There were a couple of platform games under the loose theme of each segment, so at least I could review those with some gusto. Joe & Mac felt good to play but the poor contrast pretty much ruined it, even on a full-size TV through a Game Boy demo unit. I was relieved to find that I could give Lost Vikings an even more passionate review, because I hated it.

Me At 15
A rather more 'normal' photo of me from the same time — Image: Dan Tootill

As I feared, I struggled to find enough to say about the three strategy games during filming. I desperately wanted to do a good job, but the pressure got to me and I don’t remember saying very much at all. I felt a bit deflated when it was time to leave; worse still, one of the other kids was having his photo taken with Dom and I had forgotten to bring a camera! At least I remembered to get his autograph this time though.

It would be 11 agonising weeks before the first of my two episodes was broadcast. My renewed claims of being on the show were met with increased scepticism around school, but I was sure I would have the last laugh. However, nothing could have prepared me for the moment "god games" aired. I watched in horror as my own face stared out from the screen with impossibly wide, unblinking eyes, like I was trapped in a haunted mirror. This wasn’t how I normally looked; even my own mum used the phrase "rabbit caught in the headlights" as the segment ended and Gordon Burns walked on. It wasn’t just bad, it was horrific! They had also misspelt my name in the caption, but that was the least of my worries.

Before filming, my only concerns had been how many spots I had (there was no makeup department or anything) or that my hair might be sticking up. It never occurred to me that I might have been pulling a weird face the whole damn time.

Predictably, the backlash from the other kids at school was relentless. I couldn't walk from one lesson to another without at least one kid leaning into my face and yelling "Hello GamesMaster!", peeling back their own eyelids for effect. I was not cool; I was a laughing stock, and I only had myself to blame.

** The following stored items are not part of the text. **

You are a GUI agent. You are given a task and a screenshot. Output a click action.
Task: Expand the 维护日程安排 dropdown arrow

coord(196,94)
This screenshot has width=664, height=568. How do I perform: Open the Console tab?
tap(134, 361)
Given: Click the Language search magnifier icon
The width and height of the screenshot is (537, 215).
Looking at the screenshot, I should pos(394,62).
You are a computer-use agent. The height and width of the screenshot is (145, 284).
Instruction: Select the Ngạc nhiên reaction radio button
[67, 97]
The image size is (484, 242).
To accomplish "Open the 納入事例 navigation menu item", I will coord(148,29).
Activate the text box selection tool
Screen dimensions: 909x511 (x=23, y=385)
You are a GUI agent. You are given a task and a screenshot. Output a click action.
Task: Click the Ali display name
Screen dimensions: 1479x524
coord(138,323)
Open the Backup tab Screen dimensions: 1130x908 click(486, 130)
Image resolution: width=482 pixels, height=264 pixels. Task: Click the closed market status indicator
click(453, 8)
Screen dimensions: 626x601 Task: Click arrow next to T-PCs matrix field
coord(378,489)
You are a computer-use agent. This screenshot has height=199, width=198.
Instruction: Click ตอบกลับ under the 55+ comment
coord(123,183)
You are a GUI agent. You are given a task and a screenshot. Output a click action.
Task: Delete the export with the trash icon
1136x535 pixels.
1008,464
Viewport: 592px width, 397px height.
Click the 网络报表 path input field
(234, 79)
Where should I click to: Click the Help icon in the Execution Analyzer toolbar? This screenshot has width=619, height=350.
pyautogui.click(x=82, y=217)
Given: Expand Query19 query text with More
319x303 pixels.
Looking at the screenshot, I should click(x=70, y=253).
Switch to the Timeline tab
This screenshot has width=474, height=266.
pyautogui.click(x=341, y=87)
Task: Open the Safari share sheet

This is me today. You'll all be pleased to learn that I've finally mastered the art of blinking — Image: Dan Tootill

When my second episode aired, I looked marginally more human and even blinked a couple of times, but the snarky tone of my Lost Vikings review didn't sit well with my persistent, boggle-eyed gurning. Some footage also skipped ahead at high speed (an effect used throughout the series) so the schoolyard taunts extended to "Ha ha, you got fast-forwarded, because you were so boring" and such. I just had to take it on the chin until I left school, then I could forget about it, as well as any hopes of breaking into games journalism. For at least the next 20 years, no-one who knew me would see or speak of it again, as the chances of my workmates catching a rerun on Challenge TV were slim.

Fast-forward to the mid-2010s, I had told my wife about the experience, but she had never seen the episodes. Curiosity got the better of her and with minimal Googling she found them on YouTube, thanks to someone mentioning my name in the comments. Some of those comments echoed the ridicule I had faced years earlier, but most revolved around the same old question "what’s going on with that kid’s eyes?"

The answer is… I don’t know either! As I had sat there staring into the darkness, anxiously trying to think of interesting things to say, I must not have thought about what I was doing with my face. That’s it. I had not had my eyelids removed. I had not found a load of cocaine in the studio toilet. I was just out of my depth, tired, and far too nervous.

Thanks to revived interest in the show in recent years, I was involved in two livestreams with RetroUnlim, several guest spots on Under Consoletation: The GamesMaster Podcast (much love to Luke and Ash for being so nice about it all) and a short piece for the 30th-anniversary book GamesMaster: The Oral History. I still can’t help wondering what might have been if I had looked remotely natural on TV, but life has been good to me and I have no regrets.

GamesMaster had such a huge impact on my generation, it is an honour to have played a small (if slightly infamous) part in its history.